ON PAPER, it may sound like the perfect side business for municipal governments: a city-owned broadband system that can offer high speed Internet access to citizens while bringing in revenue to city coffers.
But all that glitters isn’t gold, and city leaders with visions of dollar signs in their heads should consider the reality of owning and maintaining a municipal broadband system before committing money from Savannah taxpayers to such an enterprise.
Savannah officials currently are working with a group of consultants, Magellan Advisors, to figure out if a municipal broadband network is the way to go for the city. Savannah has already paid Magellan tens of thousands of dollars to explore the issue.
City officials usually have already made up their minds that they want a municipal network before employing such consultants, and typically, Internet consultants tell city politicians what they want to hear.
But, here’s the trick: when a municipal network fails to turn a profit and ends up bleeding cash, as is usually the case, it’s not the consultants who risk being voted out of office. It’s the politicians who bear that burden.
They should proceed carefully. Cautionary tales about municipal broadband networks abound.
Consider the situation in Marietta, the sprawling suburb northwest of Atlanta. Marietta started its own municipal network that stretched along a 210-mile long route. After spending $35 million to build out the network, Marietta earned a grand total of 180 customers.
The then-Mayor said the city couldn’t keep pace with the expenses associated with the constant flood of technology upgrades required to manage a broadband network. The city ultimately sold the network in 2004 for a $20 million loss.
Pacific Research Institute, in a report on municipal broadband, found that “Mariettans had decided that they would rather take a $20.33 million loss than continue to subsidize a municipal telecom venture that was sucking their city dry.”
Marietta may be relatively close to home, but it’s not the only example. Provo, Utah spent $40million to build its network, only to sell it to Google Fiber for the princely sum of $1. In Groton, Connecticut, taxpayers lost $38 million.
City leaders need to consider the downside risk to municipal services if and when the broadband network fails to attract customers and generate case. The shortfall has to be made up somewhere. Where will the money come from? Tax hikes?
Budget cuts to basic services or to the police or fire department? Try explaining that to voters come election time, especially if the crime rate is on the rise.
According to Kelly McCutcheon, President of the Georgia Public Policy Foundation, typically the consultants are the only ones who come out good on these deals. It would be a bitter pill to swallow by Savannah citizens and city leaders alike.
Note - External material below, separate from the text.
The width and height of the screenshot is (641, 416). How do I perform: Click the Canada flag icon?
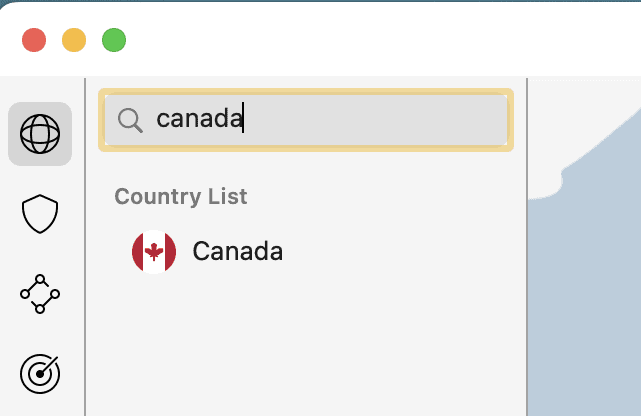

Let’s dig into some of the specifics on Internet needs in Savannah. Of the 280,000 residents in Chatham County, only 6,000 residents do not have access to wired Internet of any kind. About 90% of Savannah residents can choose from two or more wired Internet service providers (ISPs).
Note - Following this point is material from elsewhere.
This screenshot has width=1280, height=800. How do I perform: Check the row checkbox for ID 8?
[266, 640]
The city’s current residential providers offer speeds up to 105 mbps, and its twelve business providers offer speeds that are generally between 100 mbps and one gigabit, which is considered to be very speedy in the Internet world.
Private providers also are making big new investments in the area. Last year, Hargray Communications announced a plan to offer one gigabit speeds to Lowcountry customers. In March, Comcast announced its intention to offer 10-gigabit speeds to city businesses. Last month, AT&T said it also would begin offering incredibly fast capacity to Savannah entrepreneurs.
Clearly, the City of Savannah and Chatham County at large are well attended to by private Internet service providers. It’s easy to understand why city leaders would be seduced by the idea of starting a municipal broadband network.
Public officials may be dreaming of a legacy item – a monument to their incumbency. But, a municipal network is, poised to be, at best, a vanity project -- and at worst, a major boondoggle Savannah taxpayers simply cannot afford.